>>>

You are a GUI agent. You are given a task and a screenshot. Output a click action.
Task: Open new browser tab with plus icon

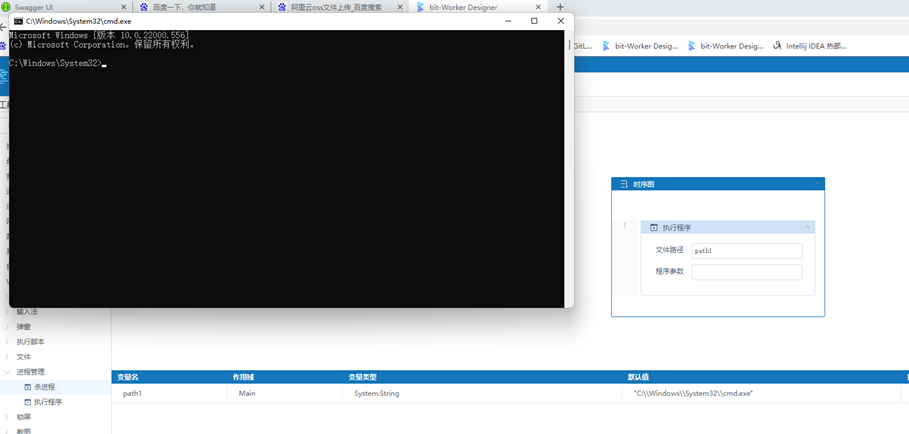pyautogui.click(x=560, y=7)
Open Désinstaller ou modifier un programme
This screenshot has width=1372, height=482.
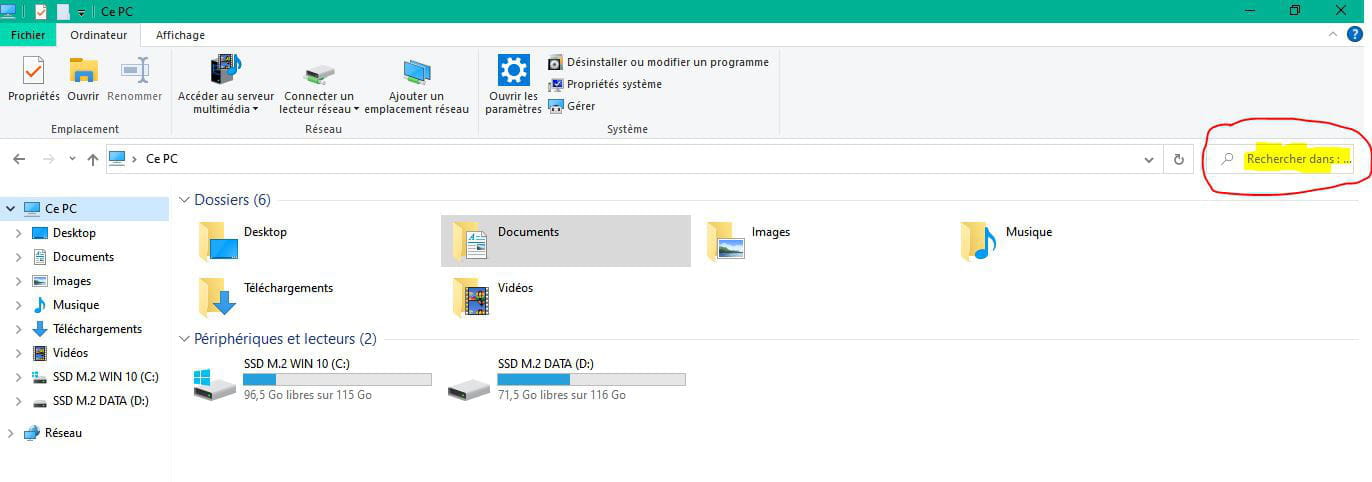[x=667, y=62]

<<<

What is being asked ▸
With the pictures removed, write out exactly the lines from the line containing "Open Désinstaller ou modifier un programme" through the last line of the material above, both included.

Answer area ▸
Open Désinstaller ou modifier un programme
This screenshot has width=1372, height=482.
[x=667, y=62]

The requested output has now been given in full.